Why Adults Need to Party
Much More:
The Growing Lonliness
Epicdemic in America and Beyond
By
Brian Vazily
I’ll bet you need to enjoy
life more. In particular, I’ll bet you need to party more.
Perhaps that sounds
juvenile. Nonetheless, the statement is actually especially true if
your high school and college years are long behind you. It is
even truer if you are married and truest of all if you also
have children and even grandchildren. You need to party
more.
See,
common knowledge says we're increasingly connected
to one another. But that’s a load of nonsense. Oh sure,
with the Web, email, instant messaging, cell phones, real-time
production and distribution technologies, big and fast planes
and all the rest, the world is indeed smaller and smaller in
terms of our access to one another’s surfaces – we can now
communicate basic thoughts, instructions, opinions, pictures
and videos to those down the street or on the other side of
the world in moments. We can order flowers online today and
hand them to our significant others tomorrow – flowers that
just a few days before were still attached to their roots in
Ecuadorian greenhouses or Chinese
fields.
That’s all neat-o.
But speed and volume of
contact have nothing to do with depth of contact. You can
exchange requests via email and cell phone with hundreds of
people per day every day, you can blast out your opinion on
dozens of news stories and other topics via the Web in a
matter of hours, you can post videos of yourself on YouTube
for tens of thousands to see, you can even get a TV show and
spout your opinion to millions, but that is all merely
presenting the surfaces you want others to see.

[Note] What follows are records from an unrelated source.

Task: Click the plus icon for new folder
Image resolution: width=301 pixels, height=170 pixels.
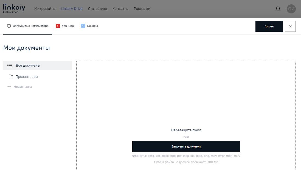Action: (9, 87)
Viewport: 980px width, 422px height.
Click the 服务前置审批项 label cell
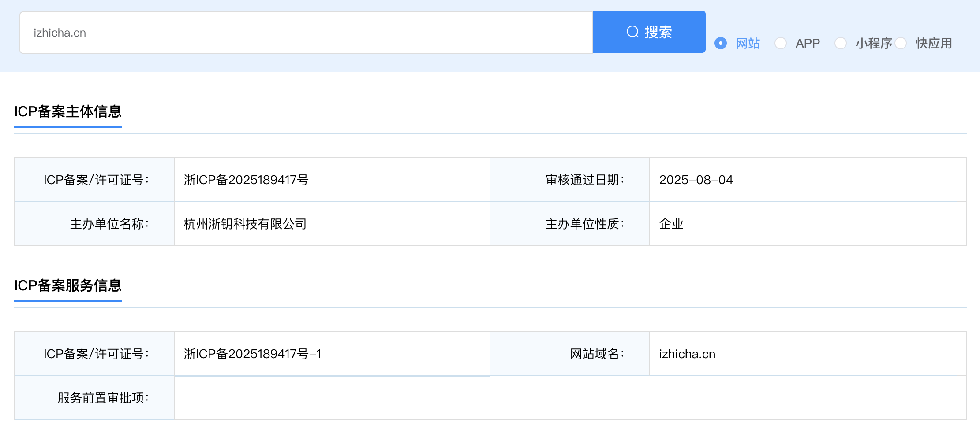94,398
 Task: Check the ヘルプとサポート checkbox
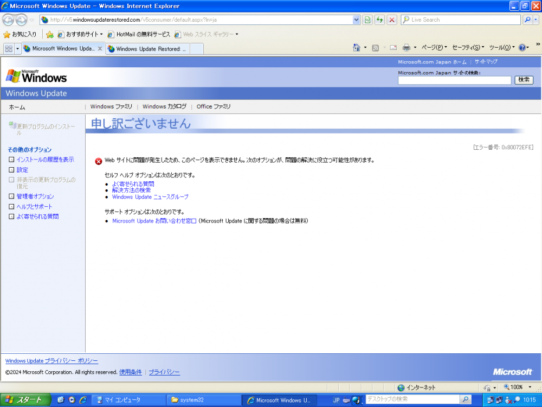[10, 206]
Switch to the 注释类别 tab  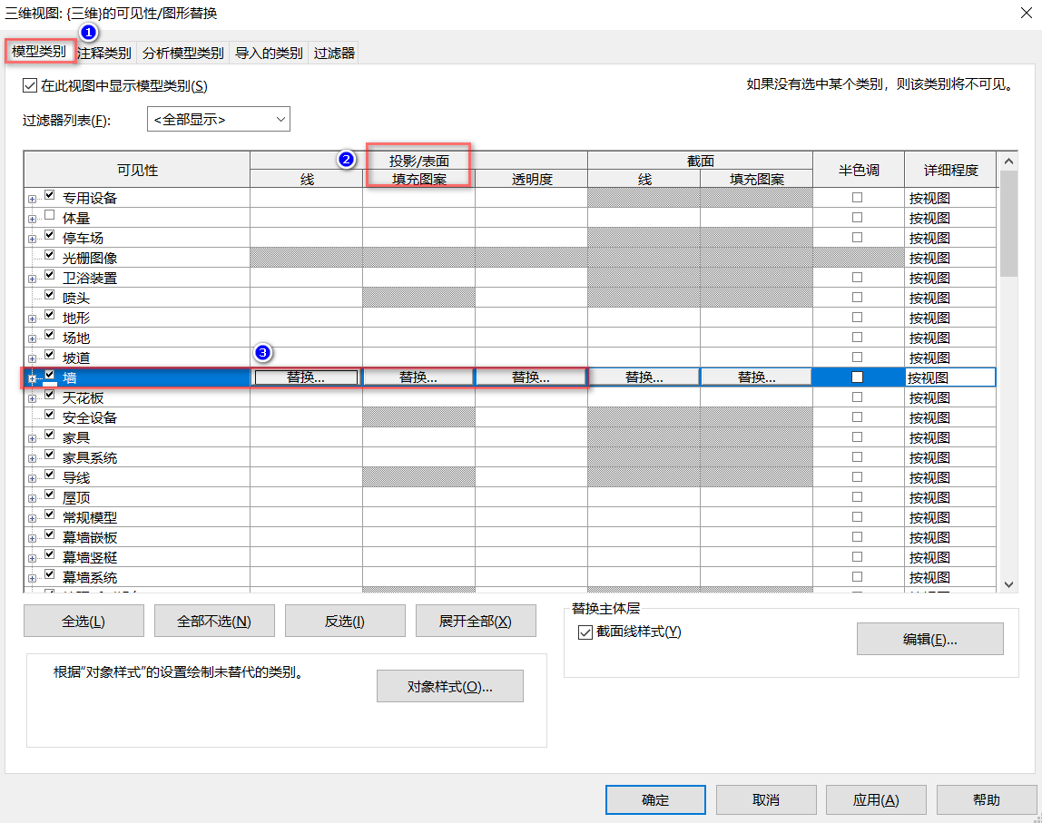pyautogui.click(x=104, y=54)
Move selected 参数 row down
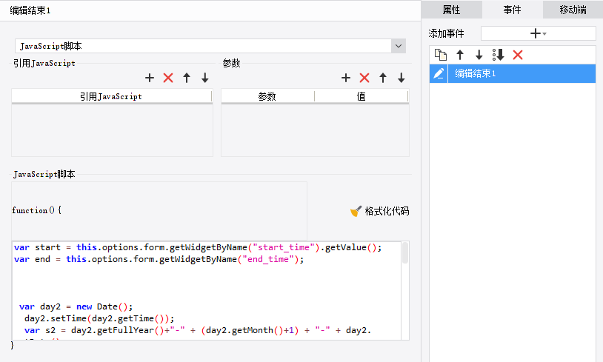 pyautogui.click(x=402, y=78)
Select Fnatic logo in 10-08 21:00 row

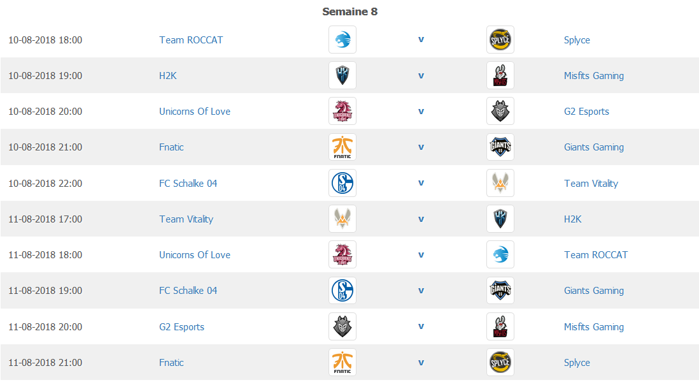(x=342, y=147)
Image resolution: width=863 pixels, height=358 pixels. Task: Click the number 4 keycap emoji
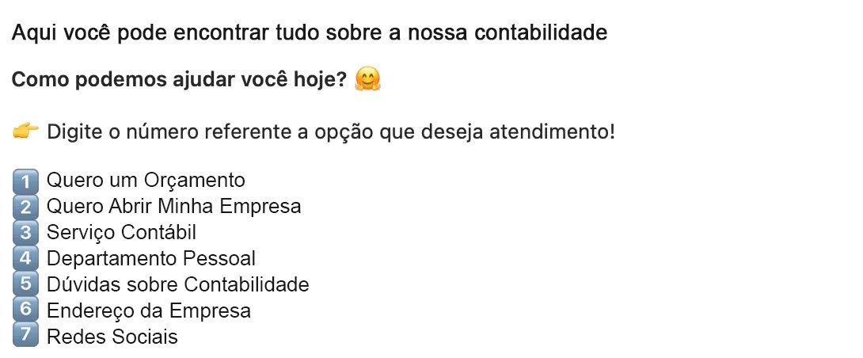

That is not
opening yourself emotionally to anyone, nor is it allowing
others to open themselves personally to you. No face-to-face,
no mutual letting down the guard and being real, no shared
vulnerability, no experiencing one another’s physical energy
in response to intense conversation and experiencing the stuff
of life together. Instead, from behind your computer monitor,
your cubicle walls, your office door, or the fortress of your
home and vehicle, it is all a script. A form of hiding.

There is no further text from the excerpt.